Всё это ещё раз хаотично и беспорядочно проносилось в моём сознании, пока локомотив с шумом и воем мчался сквозь туман, мимо мест моей былой деятельности, дальше проникая в вестфальскую землю. Что ждёт меня в Берлине? Сегодня как раз 9-ое ноября! Тяжёлый судьбоносный день как для Германии в целом, так и особенно для нашего движения! Три года назад в Мюнхене грохотали пулемёты у Фельдгерренхалле, скашивая марширующие колонны молодых немцев. Означало ли это, что пришёл конец? Хватит ли нашей силы и решимости, надежды и уверенности, чтобы Германия однажды возродилась вопреки всему  и обрела новое политическое лицо, которое мы ей создадим?

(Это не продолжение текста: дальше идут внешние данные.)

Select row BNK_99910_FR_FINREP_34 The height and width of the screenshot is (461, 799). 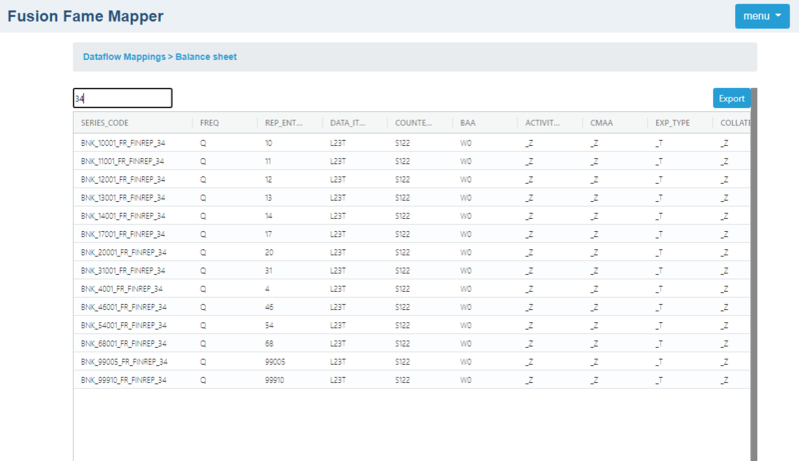pos(123,379)
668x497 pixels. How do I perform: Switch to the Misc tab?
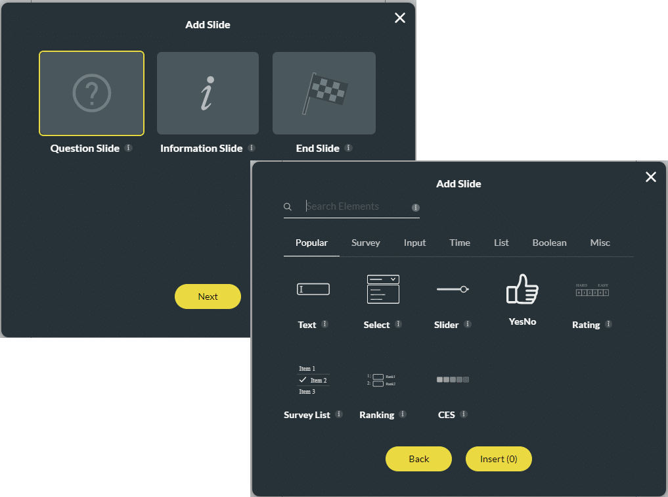600,243
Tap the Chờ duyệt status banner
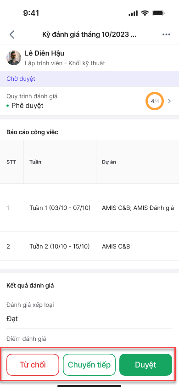Screen dimensions: 179x390 90,79
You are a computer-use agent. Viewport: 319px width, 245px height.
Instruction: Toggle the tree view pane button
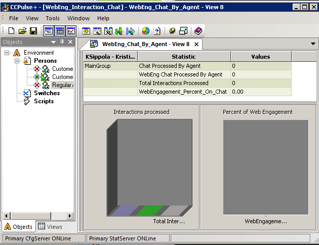[49, 31]
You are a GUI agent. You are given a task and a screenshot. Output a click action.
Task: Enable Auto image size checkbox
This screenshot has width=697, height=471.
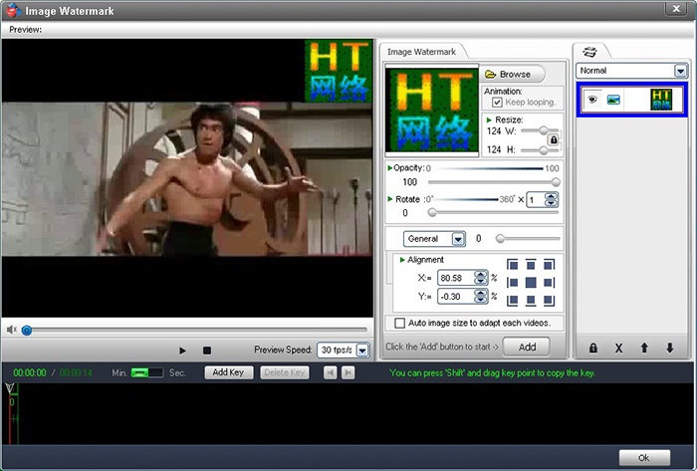[400, 324]
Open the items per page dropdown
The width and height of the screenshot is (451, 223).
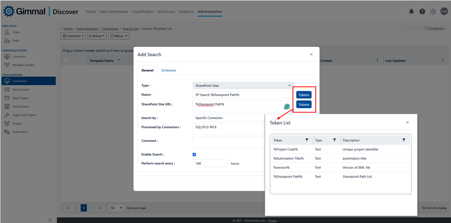117,208
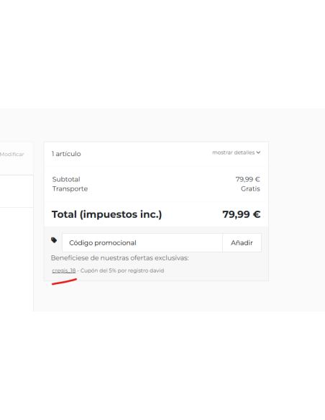
Task: Select the "1 artículo" cart summary label
Action: [x=66, y=154]
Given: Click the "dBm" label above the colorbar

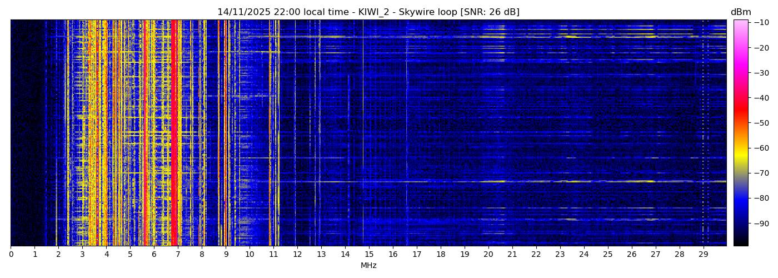Looking at the screenshot, I should click(x=740, y=12).
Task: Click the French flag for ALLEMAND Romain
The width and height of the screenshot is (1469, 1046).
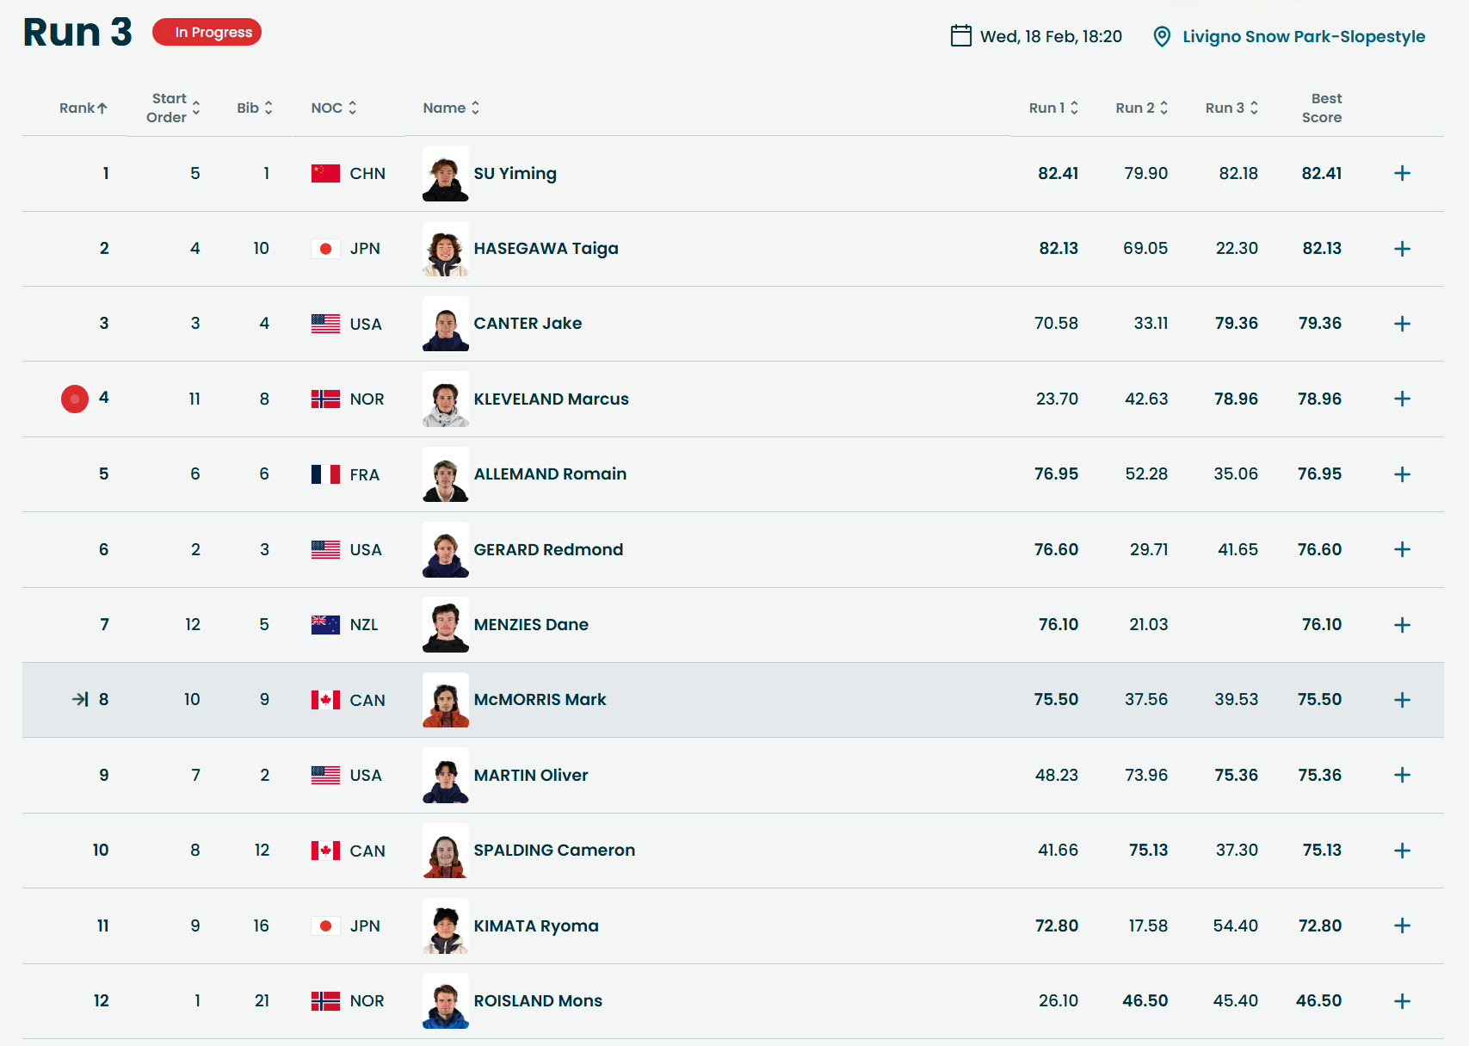Action: [x=325, y=474]
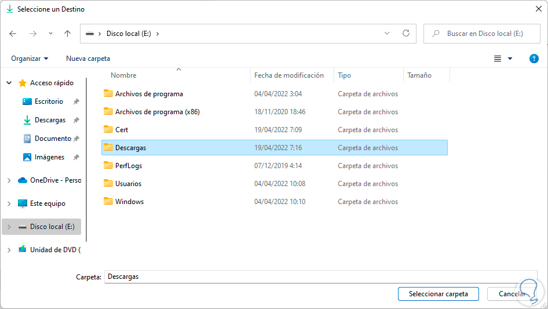The image size is (548, 309).
Task: Expand the Este equipo tree node
Action: tap(9, 203)
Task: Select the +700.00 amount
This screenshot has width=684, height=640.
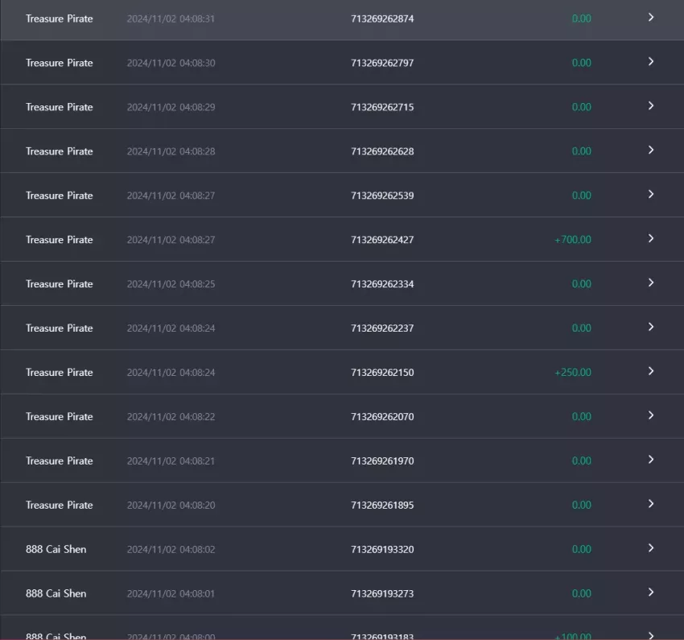Action: (x=573, y=240)
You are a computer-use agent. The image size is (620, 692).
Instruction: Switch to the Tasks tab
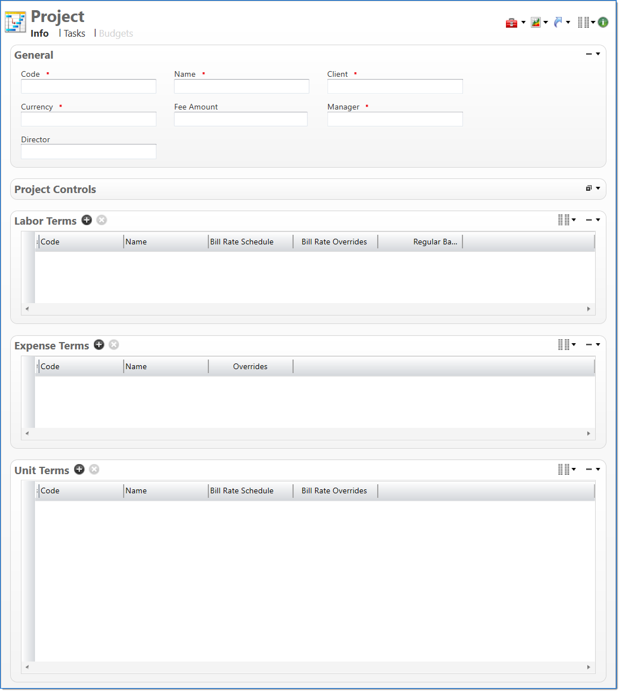point(74,34)
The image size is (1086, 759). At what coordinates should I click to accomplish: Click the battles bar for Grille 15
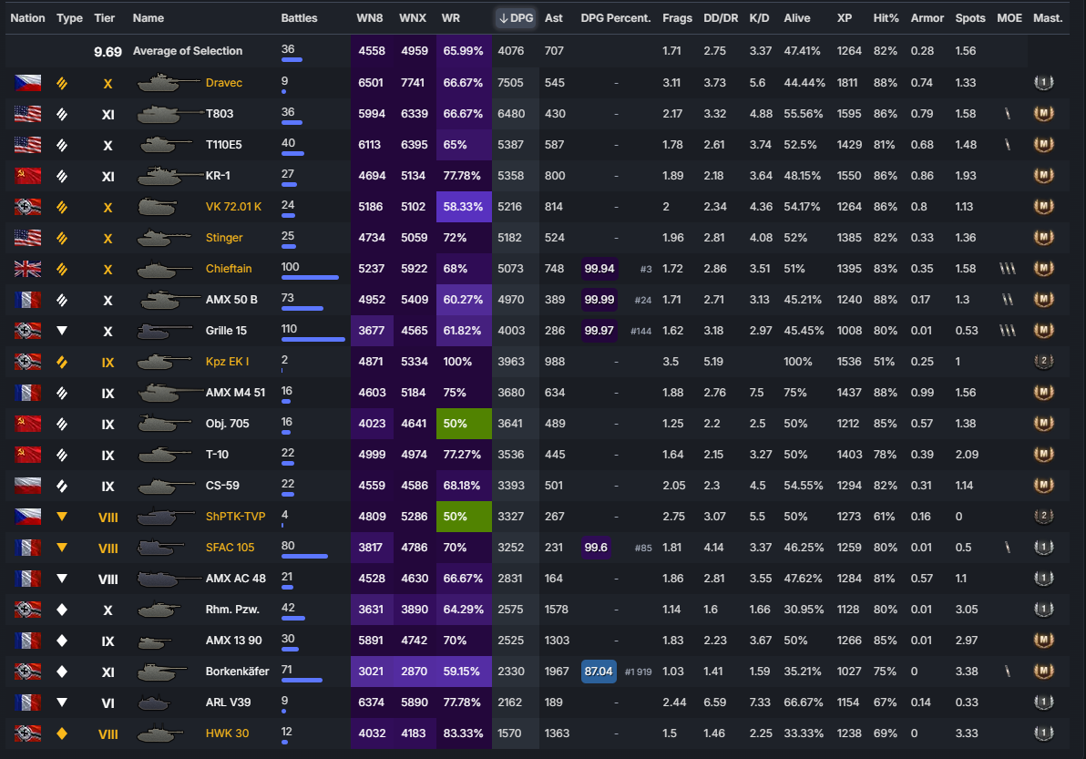[312, 339]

Серый ноябрьский вечер тяжело опускался на Берлин, когда экспресс приблизился к потсдамскому вокзалу. Прошло всего два часа, и я впервые стою на той самой трибуне, которая в последующем должна была стать отправной точкой нашего политического развития. Я говорю перед берлинской партией.

Одна еврейская газета, которая потом часто будет обливать  меня грязью, единственная в столице опубликовала заметку об этом выступлении. «Некий господин Геббельс, говорят из Рура, вытащил на свет Божий обветшалые лозунги».

* * *

Берлинское движение, которое я должен был принимать как руководитель, в то время находилось в малоутешительном состоянии. Оно переживало разброд и хаос вместе с остальной партией, как обычно в Берлине это имело особенно опустошительные последствия. Вождистские разногласия сотрясали устройство организации, если о ней вообще могла идти речь. Казалось невозможным снова добиться авторитета и твёрдой дисциплины. Две группы находились друг с другом в ожесточённой вражде, и опыт подсказывал, что так это нельзя было оставлять. Партийное руководство долго медлило вмешаться в эту путаницу. По праву исходили из соображения, что если такое положение дел должно быть устранено, то в Берлине необходимо вообще всё реорганизовать, что, по крайней мере, обеспечило бы для партии определённую стабильность на продолжительное время. Но в берлинской организации отсутствовал лидер, который был способен восстановить потерянную дисциплину и создать новый авторитет. В конце концов, решили перевести меня на некоторое время в Берлин с заданием возобновить хотя бы примитивную деятельность партии.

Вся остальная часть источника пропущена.